◆ SHORT TASK: Can you lay out the data from the line with "Given: Click the text" up to and including the line with "Open the filter" as a numbered list, leaving out any blank lines?

◆ SUPPLIED DATA:
□ □ □
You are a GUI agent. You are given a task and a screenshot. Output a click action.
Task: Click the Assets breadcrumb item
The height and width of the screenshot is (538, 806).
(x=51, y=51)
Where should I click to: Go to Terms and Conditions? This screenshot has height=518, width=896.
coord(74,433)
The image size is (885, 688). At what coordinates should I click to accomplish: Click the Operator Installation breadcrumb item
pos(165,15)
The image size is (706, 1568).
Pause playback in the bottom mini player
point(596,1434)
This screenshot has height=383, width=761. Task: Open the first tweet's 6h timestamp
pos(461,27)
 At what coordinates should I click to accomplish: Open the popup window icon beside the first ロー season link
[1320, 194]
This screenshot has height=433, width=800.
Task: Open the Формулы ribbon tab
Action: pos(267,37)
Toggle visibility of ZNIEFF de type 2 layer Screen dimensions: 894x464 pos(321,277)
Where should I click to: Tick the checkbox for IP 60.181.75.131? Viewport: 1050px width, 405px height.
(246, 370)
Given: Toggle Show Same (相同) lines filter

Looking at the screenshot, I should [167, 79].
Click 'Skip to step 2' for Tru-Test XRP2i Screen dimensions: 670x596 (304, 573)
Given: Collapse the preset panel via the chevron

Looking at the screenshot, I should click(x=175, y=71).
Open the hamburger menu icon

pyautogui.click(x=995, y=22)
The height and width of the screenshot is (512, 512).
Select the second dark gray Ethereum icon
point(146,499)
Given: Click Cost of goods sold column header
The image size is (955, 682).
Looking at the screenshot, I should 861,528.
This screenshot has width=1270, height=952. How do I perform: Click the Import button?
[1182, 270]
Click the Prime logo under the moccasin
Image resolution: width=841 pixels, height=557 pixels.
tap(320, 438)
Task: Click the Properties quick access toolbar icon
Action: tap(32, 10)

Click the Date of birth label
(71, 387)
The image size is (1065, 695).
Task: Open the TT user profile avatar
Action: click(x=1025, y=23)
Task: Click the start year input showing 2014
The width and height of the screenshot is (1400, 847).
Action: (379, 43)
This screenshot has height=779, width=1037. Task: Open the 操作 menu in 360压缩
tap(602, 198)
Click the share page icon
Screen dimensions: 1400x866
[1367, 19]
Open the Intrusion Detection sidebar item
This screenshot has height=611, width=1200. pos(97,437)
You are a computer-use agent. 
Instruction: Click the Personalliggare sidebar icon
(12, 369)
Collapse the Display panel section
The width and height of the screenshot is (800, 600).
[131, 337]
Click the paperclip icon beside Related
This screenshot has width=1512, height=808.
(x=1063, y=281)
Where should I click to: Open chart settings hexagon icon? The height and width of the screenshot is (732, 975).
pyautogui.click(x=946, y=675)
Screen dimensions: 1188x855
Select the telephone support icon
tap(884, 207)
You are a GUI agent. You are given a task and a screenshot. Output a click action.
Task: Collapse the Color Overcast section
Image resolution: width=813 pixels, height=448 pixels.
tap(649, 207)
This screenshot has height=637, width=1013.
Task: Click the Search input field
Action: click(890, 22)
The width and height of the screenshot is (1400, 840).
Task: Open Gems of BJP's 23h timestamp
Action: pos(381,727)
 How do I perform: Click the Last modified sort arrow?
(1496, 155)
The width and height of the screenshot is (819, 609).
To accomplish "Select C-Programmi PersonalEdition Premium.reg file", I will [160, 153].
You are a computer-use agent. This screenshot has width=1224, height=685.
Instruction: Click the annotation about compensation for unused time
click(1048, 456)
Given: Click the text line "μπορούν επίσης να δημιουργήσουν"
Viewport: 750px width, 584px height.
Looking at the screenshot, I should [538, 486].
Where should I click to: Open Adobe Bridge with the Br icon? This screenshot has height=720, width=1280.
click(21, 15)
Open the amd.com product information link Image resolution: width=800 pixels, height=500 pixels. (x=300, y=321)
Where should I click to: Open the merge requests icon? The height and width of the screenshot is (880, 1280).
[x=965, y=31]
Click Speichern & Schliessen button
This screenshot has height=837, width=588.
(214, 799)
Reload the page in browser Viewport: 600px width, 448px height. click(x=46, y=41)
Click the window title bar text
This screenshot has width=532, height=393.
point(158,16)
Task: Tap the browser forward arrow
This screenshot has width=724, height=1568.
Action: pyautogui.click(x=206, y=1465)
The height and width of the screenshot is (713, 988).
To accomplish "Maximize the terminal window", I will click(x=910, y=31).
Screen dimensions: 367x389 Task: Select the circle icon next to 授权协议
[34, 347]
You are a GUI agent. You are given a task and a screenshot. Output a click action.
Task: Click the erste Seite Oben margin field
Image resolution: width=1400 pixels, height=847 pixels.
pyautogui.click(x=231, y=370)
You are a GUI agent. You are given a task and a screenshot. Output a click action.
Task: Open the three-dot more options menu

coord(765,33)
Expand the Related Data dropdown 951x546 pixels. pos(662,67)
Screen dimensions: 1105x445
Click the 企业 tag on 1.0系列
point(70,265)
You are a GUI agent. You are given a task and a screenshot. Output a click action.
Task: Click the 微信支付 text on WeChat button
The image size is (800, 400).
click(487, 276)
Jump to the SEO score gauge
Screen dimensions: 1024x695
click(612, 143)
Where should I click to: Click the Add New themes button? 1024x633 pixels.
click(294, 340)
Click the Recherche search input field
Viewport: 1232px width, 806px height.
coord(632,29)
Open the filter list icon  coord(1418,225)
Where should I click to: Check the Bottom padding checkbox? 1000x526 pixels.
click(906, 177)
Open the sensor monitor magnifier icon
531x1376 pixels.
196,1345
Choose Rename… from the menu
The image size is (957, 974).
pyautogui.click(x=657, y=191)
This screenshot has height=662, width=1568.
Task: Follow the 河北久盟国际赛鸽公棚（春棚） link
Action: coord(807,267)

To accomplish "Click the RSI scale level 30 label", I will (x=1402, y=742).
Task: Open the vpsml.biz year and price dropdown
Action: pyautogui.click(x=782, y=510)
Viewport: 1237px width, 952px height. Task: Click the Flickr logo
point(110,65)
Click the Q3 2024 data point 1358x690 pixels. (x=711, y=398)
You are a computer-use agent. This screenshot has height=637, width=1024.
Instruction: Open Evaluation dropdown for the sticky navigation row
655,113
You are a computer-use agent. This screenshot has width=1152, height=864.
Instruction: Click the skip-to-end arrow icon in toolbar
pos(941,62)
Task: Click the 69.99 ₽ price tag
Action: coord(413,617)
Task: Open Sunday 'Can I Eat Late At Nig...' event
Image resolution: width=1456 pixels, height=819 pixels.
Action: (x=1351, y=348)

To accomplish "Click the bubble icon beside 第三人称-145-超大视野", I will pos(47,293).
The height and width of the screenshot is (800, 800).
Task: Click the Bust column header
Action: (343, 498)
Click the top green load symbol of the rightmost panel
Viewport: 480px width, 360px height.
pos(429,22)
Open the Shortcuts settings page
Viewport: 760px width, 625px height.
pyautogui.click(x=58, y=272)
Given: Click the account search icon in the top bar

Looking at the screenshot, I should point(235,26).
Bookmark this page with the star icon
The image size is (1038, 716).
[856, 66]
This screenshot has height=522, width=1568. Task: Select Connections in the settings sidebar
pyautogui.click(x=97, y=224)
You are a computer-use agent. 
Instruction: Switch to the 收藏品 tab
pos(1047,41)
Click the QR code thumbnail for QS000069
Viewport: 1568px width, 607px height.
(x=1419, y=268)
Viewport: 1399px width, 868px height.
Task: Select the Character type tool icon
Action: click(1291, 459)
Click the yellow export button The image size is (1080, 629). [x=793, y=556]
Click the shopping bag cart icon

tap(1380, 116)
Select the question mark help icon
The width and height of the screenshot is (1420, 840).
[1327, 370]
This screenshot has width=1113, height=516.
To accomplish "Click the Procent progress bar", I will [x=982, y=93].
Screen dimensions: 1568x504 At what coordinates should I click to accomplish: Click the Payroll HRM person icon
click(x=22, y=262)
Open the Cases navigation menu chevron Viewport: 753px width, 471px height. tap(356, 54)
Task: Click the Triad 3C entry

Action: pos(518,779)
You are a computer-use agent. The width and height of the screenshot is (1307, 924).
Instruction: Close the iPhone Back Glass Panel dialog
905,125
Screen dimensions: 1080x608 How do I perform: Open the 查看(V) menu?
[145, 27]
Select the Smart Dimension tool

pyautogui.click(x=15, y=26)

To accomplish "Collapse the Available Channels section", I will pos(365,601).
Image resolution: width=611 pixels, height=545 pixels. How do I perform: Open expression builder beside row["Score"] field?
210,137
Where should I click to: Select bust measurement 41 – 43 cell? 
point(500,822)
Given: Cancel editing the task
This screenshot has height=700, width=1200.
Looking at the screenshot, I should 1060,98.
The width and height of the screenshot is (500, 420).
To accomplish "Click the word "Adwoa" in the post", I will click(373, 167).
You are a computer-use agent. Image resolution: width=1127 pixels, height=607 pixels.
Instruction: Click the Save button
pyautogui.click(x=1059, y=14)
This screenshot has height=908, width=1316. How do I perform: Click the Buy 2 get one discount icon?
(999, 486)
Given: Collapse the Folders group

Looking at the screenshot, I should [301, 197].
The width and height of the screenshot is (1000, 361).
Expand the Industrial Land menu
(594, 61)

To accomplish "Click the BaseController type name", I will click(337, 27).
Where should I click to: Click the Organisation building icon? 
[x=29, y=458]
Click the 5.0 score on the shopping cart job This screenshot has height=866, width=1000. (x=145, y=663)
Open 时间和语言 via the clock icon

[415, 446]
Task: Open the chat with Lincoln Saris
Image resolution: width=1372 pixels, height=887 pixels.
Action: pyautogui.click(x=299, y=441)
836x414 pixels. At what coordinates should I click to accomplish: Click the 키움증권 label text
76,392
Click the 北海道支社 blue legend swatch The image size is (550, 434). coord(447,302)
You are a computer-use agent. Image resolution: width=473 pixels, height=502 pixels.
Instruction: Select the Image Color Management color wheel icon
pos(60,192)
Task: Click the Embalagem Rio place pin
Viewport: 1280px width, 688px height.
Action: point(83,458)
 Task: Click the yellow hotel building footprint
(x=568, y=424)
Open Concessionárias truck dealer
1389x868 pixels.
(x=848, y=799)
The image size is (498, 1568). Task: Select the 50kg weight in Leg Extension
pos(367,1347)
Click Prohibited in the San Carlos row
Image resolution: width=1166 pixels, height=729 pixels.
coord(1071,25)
□ □ □
◆ FINAL RESULT:
1. Given: Click the text line "μπορούν επίσης να δημιουργήσουν"
2. Viewport: 750px width, 584px height.
3. Looking at the screenshot, I should [538, 486].
4. Where should I click to: Open Adobe Bridge with the Br icon? This screenshot has height=720, width=1280.
5. click(21, 15)
6. Open the amd.com product information link Image resolution: width=800 pixels, height=500 pixels. (x=300, y=321)
7. Where should I click to: Open the merge requests icon? The height and width of the screenshot is (880, 1280).
8. [x=965, y=31]
9. Click Speichern & Schliessen button
10. This screenshot has height=837, width=588.
11. (214, 799)
12. Reload the page in browser Viewport: 600px width, 448px height. click(x=46, y=41)
13. Click the window title bar text
14. This screenshot has width=532, height=393.
15. point(158,16)
16. Task: Tap the browser forward arrow
17. This screenshot has width=724, height=1568.
18. Action: pyautogui.click(x=206, y=1465)
19. The height and width of the screenshot is (713, 988).
20. To accomplish "Maximize the terminal window", I will click(x=910, y=31).
21. Screen dimensions: 367x389 Task: Select the circle icon next to 授权协议
22. [34, 347]
23. You are a GUI agent. You are given a task and a screenshot. Output a click action.
24. Task: Click the erste Seite Oben margin field
25. Image resolution: width=1400 pixels, height=847 pixels.
26. pyautogui.click(x=231, y=370)
27. You are a GUI agent. You are given a task and a screenshot. Output a click action.
28. Task: Open the three-dot more options menu
29. coord(765,33)
30. Expand the Related Data dropdown 951x546 pixels. pos(662,67)
31. Screen dimensions: 1105x445
32. Click the 企业 tag on 1.0系列
33. point(70,265)
34. You are a GUI agent. You are given a task and a screenshot. Output a click action.
35. Task: Click the 微信支付 text on WeChat button
36. The image size is (800, 400).
37. click(487, 276)
38. Jump to the SEO score gauge
39. Screen dimensions: 1024x695
40. click(612, 143)
41. Where should I click to: Click the Add New themes button? 1024x633 pixels.
42. click(294, 340)
43. Click the Recherche search input field
44. Viewport: 1232px width, 806px height.
45. coord(632,29)
46. Open the filter list icon  coord(1418,225)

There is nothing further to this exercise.